The Legal Genealogist is putting the finishing touches on a presentation about a particular variation in genealogical records of our early female ancestors.

And that reminded me that I keep meaning to explain the essential difference between two critical terms… and keep forgetting to get the darned blog post written and posted.

So, without further ado:

Dower is a term drawn from the English common law, and means “the provision which the law makes for a widow out of the lands or tenements of her husband, for her support and the nurture of her children. … an estate for the life of the widow in a certain portion of the … real estate of her husband, to which she has not relinquished her right during the marriage…”1

In essence, it’s the property a widow takes out of the marriage after the death of her husband in a common law jurisdiction, like the early British colonies in North America and, later, in most of the United States.

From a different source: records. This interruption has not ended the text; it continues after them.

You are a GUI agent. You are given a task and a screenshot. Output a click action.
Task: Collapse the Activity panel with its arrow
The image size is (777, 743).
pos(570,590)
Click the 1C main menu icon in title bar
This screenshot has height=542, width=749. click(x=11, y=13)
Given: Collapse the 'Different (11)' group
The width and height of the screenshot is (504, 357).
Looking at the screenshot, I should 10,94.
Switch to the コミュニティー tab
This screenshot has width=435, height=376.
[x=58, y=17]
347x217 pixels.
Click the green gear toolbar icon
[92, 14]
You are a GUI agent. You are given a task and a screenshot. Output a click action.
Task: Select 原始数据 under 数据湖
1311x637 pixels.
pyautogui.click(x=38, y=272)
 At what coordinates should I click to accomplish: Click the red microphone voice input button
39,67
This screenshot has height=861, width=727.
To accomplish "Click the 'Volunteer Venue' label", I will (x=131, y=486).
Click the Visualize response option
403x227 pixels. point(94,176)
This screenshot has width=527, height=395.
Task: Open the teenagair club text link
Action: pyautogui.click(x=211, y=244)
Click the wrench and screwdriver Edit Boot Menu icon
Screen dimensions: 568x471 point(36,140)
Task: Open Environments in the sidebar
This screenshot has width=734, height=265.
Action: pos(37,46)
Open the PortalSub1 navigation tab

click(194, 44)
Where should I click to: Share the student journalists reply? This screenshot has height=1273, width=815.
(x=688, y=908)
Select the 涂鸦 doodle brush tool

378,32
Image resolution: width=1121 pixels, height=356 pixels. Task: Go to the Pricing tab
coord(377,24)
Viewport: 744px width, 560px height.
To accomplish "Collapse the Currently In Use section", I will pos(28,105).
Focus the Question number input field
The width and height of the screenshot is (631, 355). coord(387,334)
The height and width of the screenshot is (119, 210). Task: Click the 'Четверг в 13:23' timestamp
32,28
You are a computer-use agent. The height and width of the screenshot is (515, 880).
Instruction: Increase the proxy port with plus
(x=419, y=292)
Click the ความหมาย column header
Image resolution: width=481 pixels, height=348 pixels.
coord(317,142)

Dowry, on the other hand, is a term used mostly in the Civil Law — the legal system in effect in Dutch, French and Spanish colonies — and means “the property which a woman brings to her husband in marriage… the effects which the wife brings to the husband to support the expenses of marriage.”2

In essence, it’s the property a bride brings into the marriage at its outset in a Civil Law jurisdiction, like the colonies of those other European powers and, later, in places like Louisiana, Quebec and elsewhere that incorporated the Civil Law into their legal structures.

Yes, the word “dowry” is used in places that followed the common law, and it was not at all uncommon for a bride in a common law jurisdiction to bring property into the marriage.3

But from a legal perspective, and in terms of the records that might have been created for a genealogist to find, there’s an essential difference.

In a common law jurisdiction, we’ll most often find records for female ancestors in the dower records after the marriage ends due to the death of the husband.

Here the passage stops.